=== GIVEN DATA ===

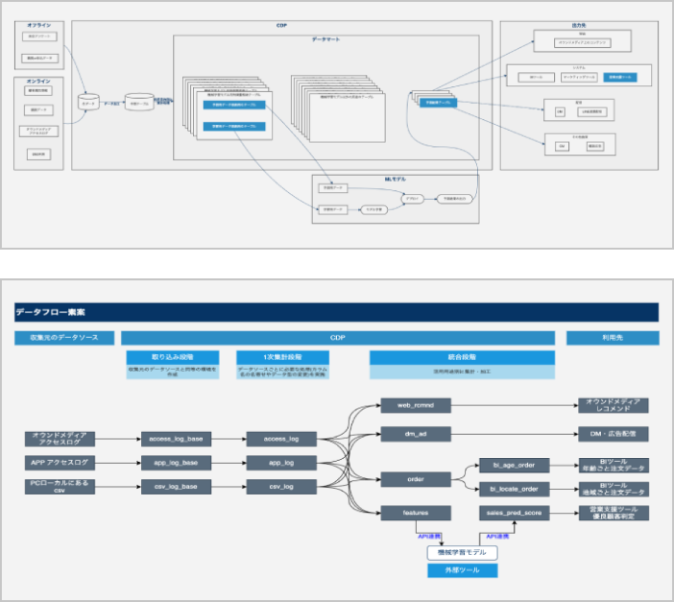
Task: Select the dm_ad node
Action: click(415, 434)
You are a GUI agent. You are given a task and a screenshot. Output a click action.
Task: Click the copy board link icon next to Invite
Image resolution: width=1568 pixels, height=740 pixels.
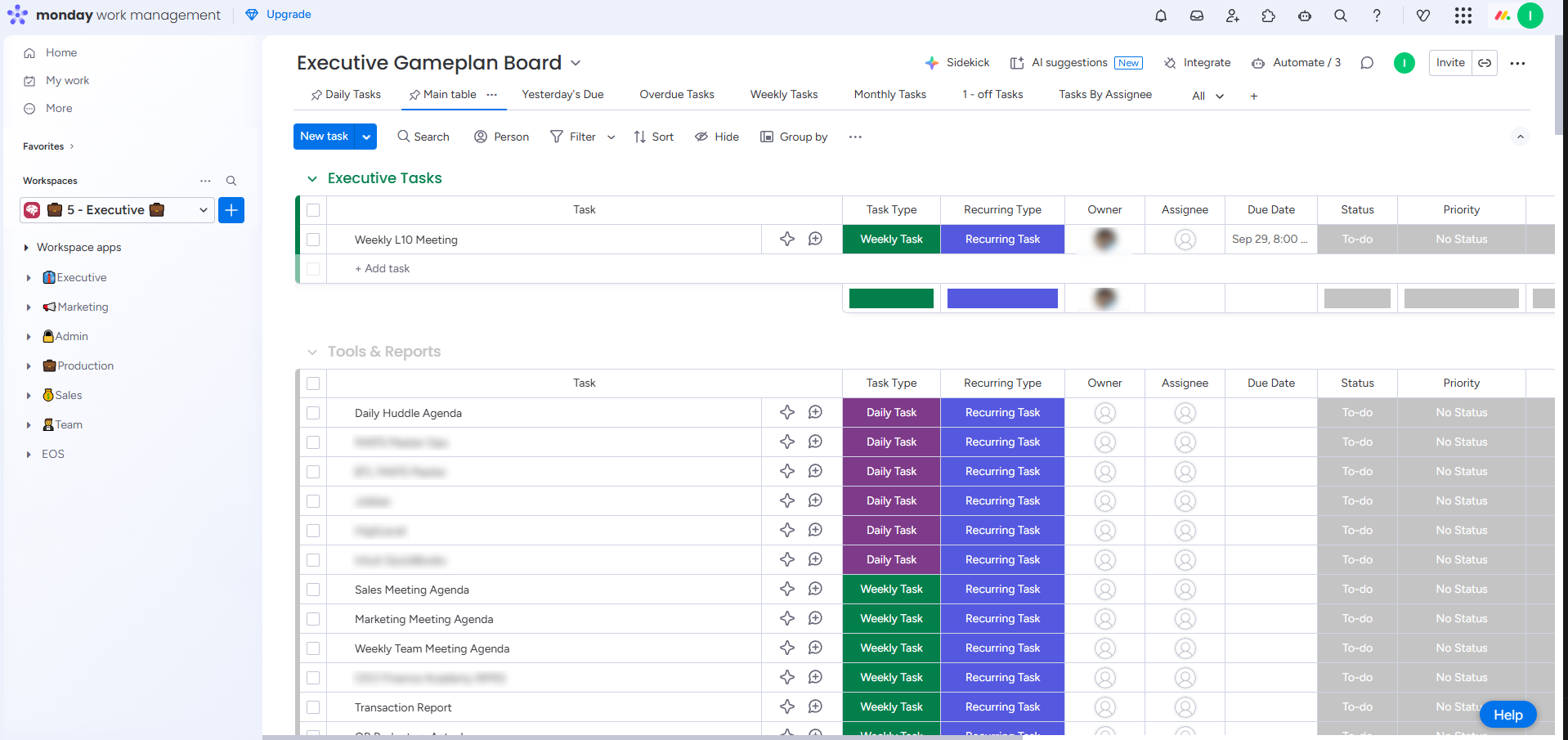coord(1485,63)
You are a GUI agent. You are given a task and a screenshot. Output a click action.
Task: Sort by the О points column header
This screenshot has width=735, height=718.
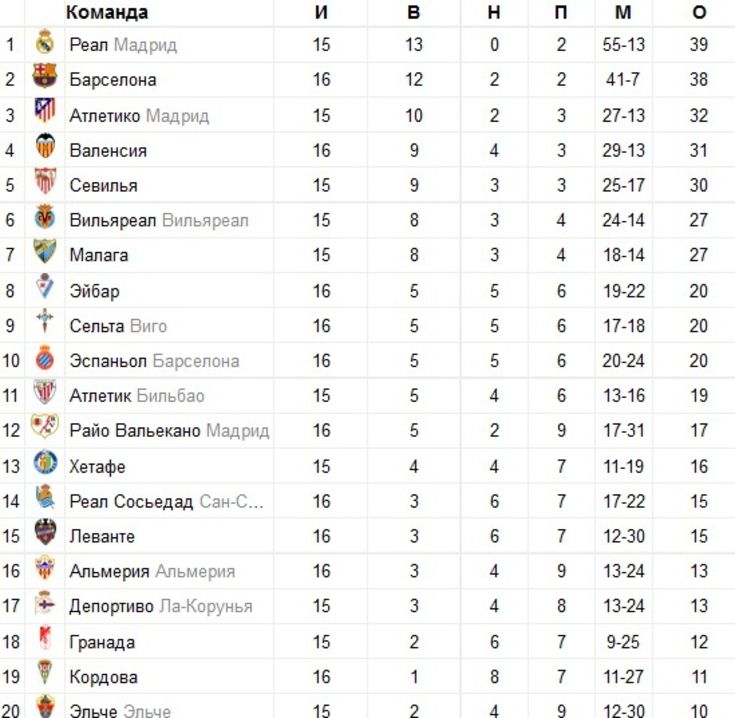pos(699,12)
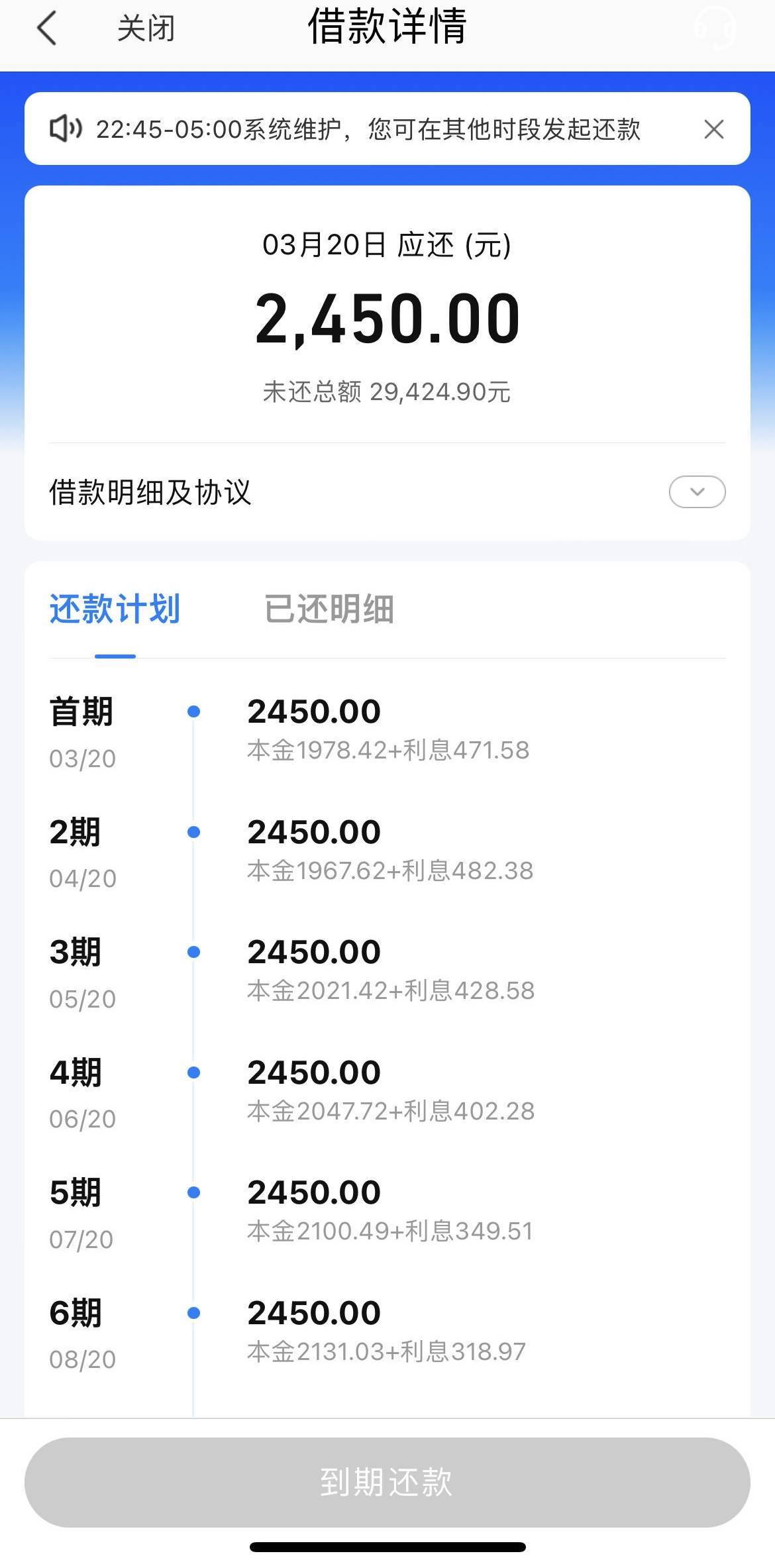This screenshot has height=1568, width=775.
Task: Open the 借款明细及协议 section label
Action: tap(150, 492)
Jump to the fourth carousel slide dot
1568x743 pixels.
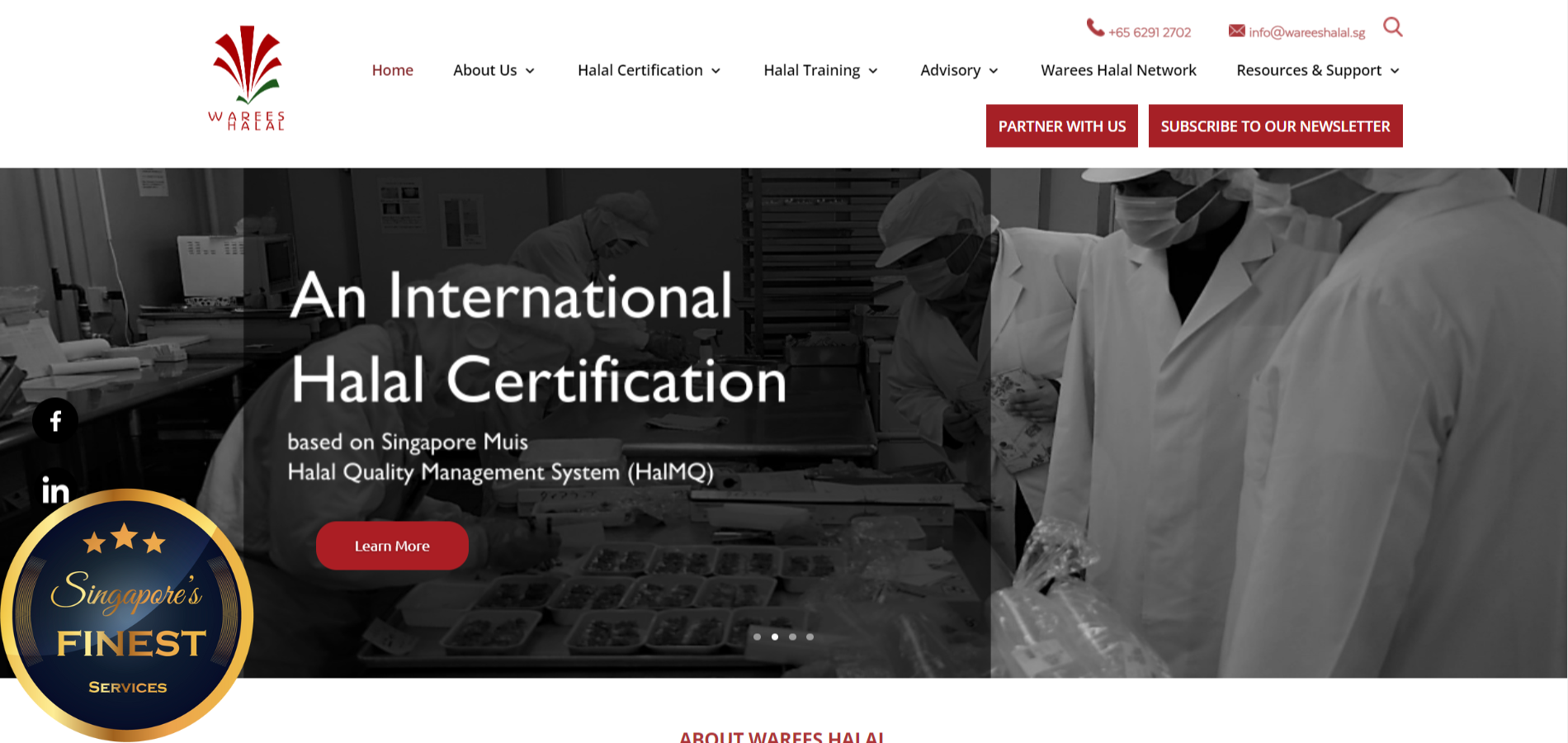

===

__WHAT YOU HAVE TO DO__:
Your answer must be an exact copy of the lines above, from the line that contains "Image resolution: width=1568" through the final line, with no pictures in it.

__ANSWER AREA__:
Image resolution: width=1568 pixels, height=740 pixels.
coord(1485,63)
You are a GUI agent. You are given a task and a screenshot. Output a click action.
Task: Sort by the О points column header
This screenshot has width=735, height=718.
pos(699,12)
This screenshot has height=1568, width=775.
Task: Open the 借款明细及协议 section label
Action: tap(150, 492)
Jump to the fourth carousel slide dot
1568x743 pixels.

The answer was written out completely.